And the 3 gorges dam is 39 GW. 67x the output.

So you'd only need 1 of those and you'd have tons of overhead.

Edit: another source puts 3 gorges at 22.5GW so that's like 1 and a half of those to cover the increase from residential cars.
 
So 4 power plants for 280 million cars in the US.

So one plant is good for ~70 million EVs.

Take that out worldwide to 1.4 billion cars TOTAL and you're looking at 20 nuclear plants necessary globally.

If you want to use a smaller power plant design which is more common you can say 40 plants globally.

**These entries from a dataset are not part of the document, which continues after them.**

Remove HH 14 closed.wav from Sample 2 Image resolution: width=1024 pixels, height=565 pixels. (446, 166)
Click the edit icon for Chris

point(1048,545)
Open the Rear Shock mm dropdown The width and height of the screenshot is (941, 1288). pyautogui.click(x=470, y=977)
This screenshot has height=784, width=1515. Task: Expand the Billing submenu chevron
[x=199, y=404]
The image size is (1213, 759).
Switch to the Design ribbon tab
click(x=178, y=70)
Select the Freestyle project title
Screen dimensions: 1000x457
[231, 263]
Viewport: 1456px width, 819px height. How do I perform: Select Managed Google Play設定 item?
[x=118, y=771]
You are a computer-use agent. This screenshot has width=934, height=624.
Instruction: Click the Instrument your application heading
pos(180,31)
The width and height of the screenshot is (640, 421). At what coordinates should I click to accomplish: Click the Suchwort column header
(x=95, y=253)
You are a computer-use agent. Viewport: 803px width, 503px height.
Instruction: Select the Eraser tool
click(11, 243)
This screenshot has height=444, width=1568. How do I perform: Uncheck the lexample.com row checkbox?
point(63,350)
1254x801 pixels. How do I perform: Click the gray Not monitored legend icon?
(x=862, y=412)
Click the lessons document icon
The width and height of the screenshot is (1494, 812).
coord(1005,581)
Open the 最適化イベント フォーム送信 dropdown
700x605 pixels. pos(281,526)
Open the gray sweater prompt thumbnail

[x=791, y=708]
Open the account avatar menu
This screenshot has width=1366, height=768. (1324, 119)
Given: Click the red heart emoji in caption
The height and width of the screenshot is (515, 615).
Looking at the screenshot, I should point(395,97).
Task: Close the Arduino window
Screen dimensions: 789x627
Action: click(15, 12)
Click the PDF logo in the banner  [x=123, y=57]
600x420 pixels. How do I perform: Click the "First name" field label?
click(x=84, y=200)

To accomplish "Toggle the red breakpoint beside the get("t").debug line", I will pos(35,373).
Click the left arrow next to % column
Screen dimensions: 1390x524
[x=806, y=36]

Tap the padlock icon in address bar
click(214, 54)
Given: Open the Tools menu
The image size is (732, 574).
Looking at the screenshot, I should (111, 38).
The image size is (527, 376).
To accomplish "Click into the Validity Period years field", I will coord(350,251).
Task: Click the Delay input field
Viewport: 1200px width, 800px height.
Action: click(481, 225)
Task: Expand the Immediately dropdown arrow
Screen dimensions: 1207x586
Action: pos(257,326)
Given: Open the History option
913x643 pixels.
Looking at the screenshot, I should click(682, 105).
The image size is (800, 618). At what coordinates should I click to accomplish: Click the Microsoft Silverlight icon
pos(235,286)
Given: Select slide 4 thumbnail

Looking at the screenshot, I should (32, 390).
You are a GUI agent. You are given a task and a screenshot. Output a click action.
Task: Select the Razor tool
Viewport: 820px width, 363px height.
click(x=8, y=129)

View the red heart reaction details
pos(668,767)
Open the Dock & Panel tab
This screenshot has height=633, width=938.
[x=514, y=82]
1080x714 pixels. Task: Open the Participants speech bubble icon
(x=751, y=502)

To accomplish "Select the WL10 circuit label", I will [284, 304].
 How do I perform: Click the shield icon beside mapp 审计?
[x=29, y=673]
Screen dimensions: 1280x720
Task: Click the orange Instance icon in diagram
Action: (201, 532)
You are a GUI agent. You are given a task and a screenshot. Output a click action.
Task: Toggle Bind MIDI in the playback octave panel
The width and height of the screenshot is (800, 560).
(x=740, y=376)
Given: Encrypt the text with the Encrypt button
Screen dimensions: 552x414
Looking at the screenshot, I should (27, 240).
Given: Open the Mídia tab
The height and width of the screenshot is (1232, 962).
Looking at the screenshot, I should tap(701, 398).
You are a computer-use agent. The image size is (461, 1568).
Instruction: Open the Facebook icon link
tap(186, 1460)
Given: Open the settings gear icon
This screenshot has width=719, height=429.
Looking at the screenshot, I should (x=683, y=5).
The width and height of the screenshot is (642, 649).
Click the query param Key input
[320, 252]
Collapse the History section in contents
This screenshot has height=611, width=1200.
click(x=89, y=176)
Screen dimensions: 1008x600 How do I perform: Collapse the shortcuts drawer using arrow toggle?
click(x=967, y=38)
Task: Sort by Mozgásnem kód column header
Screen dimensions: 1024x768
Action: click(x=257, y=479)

Certainly not hundreds or thousands.


That was fun.
 
Hard currency has a backer. If it's backed by a responsible country or not is another question.
No country backs Bitcoins although I think China use to. No country depends on Bitcoins to keep itself afloat.
If it nose dives it's only those owners spread across the globe that got stuck with it that will cry.
IMHO, that's only partially true. Bitcoin is backed in some ways by every fiat currency on the market. It can easily be bought and sold on exchanges for "real" money; which to me means that it does have some sort of "backing", even if it's not official.

Bitcoin, in my opinion, is just something to gamble with now-a-days. It USED to be for buying drugs, guns, and children, but like mentioned above, it can be easily traced now. You can make some serious money trading it against other currency's, but it's not exactly a useful thing in itself.
 
IMHO, that's only partially true. Bitcoin is backed in some ways by every fiat currency on the market. It can easily be bought and sold on exchanges for "real" money; which to me means that it does have some sort of "backing", even if it's not official.

Bitcoin, in my opinion, is just something to gamble with now-a-days. It USED to be for buying drugs, guns, and children, but like mentioned above, it can be easily traced now. You can make some serious money trading it against other currency's, but it's not exactly a useful thing in itself.
It actually can't be easily traced unless you use common online wallets. That part has not changed.
 
It actually can't be easily traced unless you use common online wallets. That part has not changed.
You may not be able to trace the OWNER of the coin if it hasn't gone through an exchange, but you can definitely trace the coin itself very easily on the blockchain. Eventually you have to cash that money out for fiat currency, so somewhere along the line it's going to go through in exchange with somebody's name on it. It's definitely not as "anonymous" as people think.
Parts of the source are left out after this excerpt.